We made it final today
I gave you all I had and you made your get away
All the love we once made
turned to memories today

I left the courtroom and went straight to church
I hit my knees and told God how much I hurt
there's nothing left of my heart
it's going to be so hard to make a new start

Cause today my world slipped away
we buried the plans that we made
and tonight I'm alone and afraid
cause today my world slipped away

All my friends say I'll make it alright
I'll recover and start a new life
but that'll be so hard to do
cause living ain't worth living with out you

Cause today my world slipped away
we buried the plans that we made
and tonight I'm alone and afraid
cause today my world slipped away

Cause today my world slipped away!

Friday, November 20, 2009

Where O Where Did My Camera GO?

Ok my good and most beloved camera is wiggi. It eats batteries like candy and I haven't been able to use it all year! So I've been using my smaller camera. Well I CAN'T find it. I went to take it with me to get my pic of the day at the theatre but I didn't see it anywhere. I had to take my photo with my phone.

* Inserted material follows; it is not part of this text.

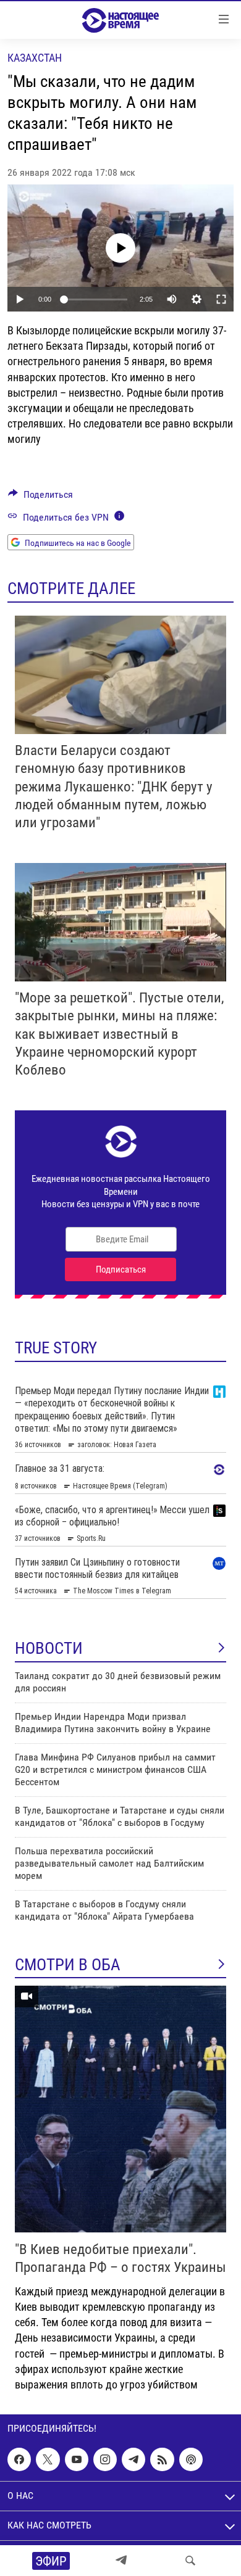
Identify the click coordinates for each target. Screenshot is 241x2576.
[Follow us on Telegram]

How does a photographer loose there camera? I tell you if I don't get my house under control it just might eat me next!

I will be back with photo's. (when I find that camera)

Thursday, November 19, 2009

I'm keeping up are you?


I'm keeping up I promise! I just haven't had time to edit and post photo's,not to mention that photobucket has been giving me some grief of late. I hope that you all are taking great or silly or even what you think to be useless photo's.

If you like chats and forums go check out the ES Forum. It's not perfect but it is what we have for right now. Also right now it's just to get us started there will be a few discussions some scrapbooking related and others not so much but it will get to flowing and we will make a BIG deal of it. After the holidays we will plan a crop! I think it will be fun.